On August 11, the CFPB published a circular confirming that covered persons and service providers under the Consumer Financial Protection Act (CFPA) may violate the CFPA’s prohibition against unfair acts or practices when they fail to adequately safeguard consumer information. However, the lack of clear substantive standards creates uncertainty as to what the CFPB would deem to be adequate data security practices.
Pursuant to the Gramm-Leach-Bliley Act, the FTC and federal banking agencies have promulgated rules and interagency guidelines requiring financial institutions to establish appropriate administrative, technical, and physical safeguards to protect the security and confidentiality of customer information. Such safeguards include restricted access to customer information, encryption of information, and periodic reports on the information security program to the board of directors, among other requirements. In the circular, the CFPB stated that failure to comply with these specific requirements may also be an unfair act or practice under the CFPA in certain circumstances, but “[w]hile these requirements often overlap, they are not coextensive.” This leaves open the question of what exact security measures companies would need to implement in order to avoid an unfairness violation under the CFPA.
The CFPA defines an unfair act or practice as an act or practice: (1) that causes or is likely to cause substantial injury to consumers, (2) which is not reasonably avoidable by consumers, (3) where the substantial injury is not outweighed by countervailing benefits to consumers or competition. The CFPB explained that inadequate data security measures can cause substantial injury, such as significant harm to a few consumers who become the victims of targeted identity theft or harm to potentially millions of consumers in the event of large customer-base-wide data breaches. The agency stressed that actual injury is not required to meet the substantial injury prong, as a significant risk of harm is also sufficient. This means that even practices that are merely likely to cause substantial injury, such as inadequate data security measures that have not yet resulted in a data breach, can still satisfy this prong of unfairness.

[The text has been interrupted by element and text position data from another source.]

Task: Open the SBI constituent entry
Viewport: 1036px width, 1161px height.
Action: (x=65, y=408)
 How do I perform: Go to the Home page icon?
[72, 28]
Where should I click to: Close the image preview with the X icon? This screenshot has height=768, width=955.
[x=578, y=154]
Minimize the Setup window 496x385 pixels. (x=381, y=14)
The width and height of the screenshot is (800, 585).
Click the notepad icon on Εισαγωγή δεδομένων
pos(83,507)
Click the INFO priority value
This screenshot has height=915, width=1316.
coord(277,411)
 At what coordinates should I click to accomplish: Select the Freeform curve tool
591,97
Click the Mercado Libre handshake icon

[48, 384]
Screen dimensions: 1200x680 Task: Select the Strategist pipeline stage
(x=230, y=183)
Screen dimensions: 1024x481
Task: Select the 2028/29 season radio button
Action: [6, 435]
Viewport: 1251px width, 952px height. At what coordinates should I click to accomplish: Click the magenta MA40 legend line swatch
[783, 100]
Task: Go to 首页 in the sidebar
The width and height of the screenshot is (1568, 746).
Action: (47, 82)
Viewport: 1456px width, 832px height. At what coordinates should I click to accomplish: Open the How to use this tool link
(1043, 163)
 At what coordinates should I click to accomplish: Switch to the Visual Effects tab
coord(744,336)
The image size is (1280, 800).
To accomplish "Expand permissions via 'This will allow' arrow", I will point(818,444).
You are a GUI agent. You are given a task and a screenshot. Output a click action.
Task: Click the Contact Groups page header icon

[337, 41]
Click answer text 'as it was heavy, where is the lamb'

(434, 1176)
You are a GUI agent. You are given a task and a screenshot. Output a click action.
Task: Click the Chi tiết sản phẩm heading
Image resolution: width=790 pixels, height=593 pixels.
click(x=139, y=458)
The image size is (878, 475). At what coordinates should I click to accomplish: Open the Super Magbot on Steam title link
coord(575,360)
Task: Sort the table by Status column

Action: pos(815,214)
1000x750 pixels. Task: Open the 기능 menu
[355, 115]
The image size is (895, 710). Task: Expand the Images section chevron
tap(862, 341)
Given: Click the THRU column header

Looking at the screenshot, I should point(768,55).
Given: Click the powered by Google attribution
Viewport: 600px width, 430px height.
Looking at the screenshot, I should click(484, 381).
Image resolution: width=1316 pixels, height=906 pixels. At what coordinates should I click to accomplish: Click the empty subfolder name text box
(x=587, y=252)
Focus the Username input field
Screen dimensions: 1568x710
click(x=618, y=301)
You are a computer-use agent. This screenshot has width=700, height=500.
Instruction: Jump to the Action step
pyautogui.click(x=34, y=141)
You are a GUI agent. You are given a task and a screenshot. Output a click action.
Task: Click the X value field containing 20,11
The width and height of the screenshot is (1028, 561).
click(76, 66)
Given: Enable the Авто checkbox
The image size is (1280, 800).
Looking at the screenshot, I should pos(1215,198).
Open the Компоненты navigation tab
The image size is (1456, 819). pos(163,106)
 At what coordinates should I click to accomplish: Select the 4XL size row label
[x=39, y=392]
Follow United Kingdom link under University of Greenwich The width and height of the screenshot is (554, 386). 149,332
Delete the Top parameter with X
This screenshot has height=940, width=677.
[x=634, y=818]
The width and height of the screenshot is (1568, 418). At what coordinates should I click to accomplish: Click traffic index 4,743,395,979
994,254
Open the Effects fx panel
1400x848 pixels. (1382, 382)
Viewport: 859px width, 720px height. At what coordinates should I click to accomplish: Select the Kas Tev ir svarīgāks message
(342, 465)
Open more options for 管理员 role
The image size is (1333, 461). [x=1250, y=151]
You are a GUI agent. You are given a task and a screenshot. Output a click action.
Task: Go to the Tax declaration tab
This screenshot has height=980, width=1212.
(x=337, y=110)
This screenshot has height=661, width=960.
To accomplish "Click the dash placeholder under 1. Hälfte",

With respect to the second prong of unfairness, the CFPB explained that consumers are unable to reasonably avoid the harms caused by a firm’s data security failures as they typically do not know whether appropriate security measures are properly implemented, do not control an entity’s security measures, and lack practical means to reasonably avoid harms resulting from data security failures. As for the final prong, the CFPB noted that where companies forgo reasonable cost-efficient measures to protect consumer data, the agency expects the risk of substantial injury to consumers to outweigh any purported countervailing benefits to consumers or competition.
The circular also highlighted a number of data security-related cases brought by the FTC, wherein the agency alleged violations of its analogous prohibition against unfair practices under the FTC Act in connection with inadequate authentication practices, poor password management, failure to remediate known software security vulnerabilities, and other deficient data security practices.
The CFPB provided the following examples of conduct that increase the risk of triggering liability under the CFPA:
- Not requiring multi-factor authentication for employees or not offering multi-factor authentication as an option for consumers accessing systems and accounts, or failing to implement a reasonably secure equivalent.
- Not having adequate password management policies and practices. This includes failing to have processes in place to monitor for breaches at other entities where employees may be re-using logins and passwords, and using default enterprise logins or passwords.
- Not routinely updating systems, software, and code or failing to update them when notified of a critical vulnerability. This includes using versions of software no longer actively maintained by vendors and not keeping track of which systems depend on what software to ensure that software is up to date. The CFPB highlighted its complaint against Equifax over the consumer reporting agency’s 2017 data breach. The CFPB alleged that Equifax violated the CFPA’s prohibition on unfair acts or practices by, among other things, failing to patch a known vulnerability for more than four months, which resulted in hackers gaining access to Equifax’s system and obtaining the personal information of millions of consumers.
The CFPB stressed that the prohibition on unfair practices is fact-specific and that the circular does not suggest that particular security practices are specifically required under the CFPA. Nonetheless, the CFPB is sending clear signals that it intends to use UDAAP to enforce certain standards for data security, notwithstanding that the CFPB has never adopted any substantive rules in this area prescribing particular data security practices. Financial companies and their service providers should review their information security programs and take care to implement common data security measures—such as multi-factor authentication, adequate password management, and timely software updates—to help minimize the risk of an unfairness violation.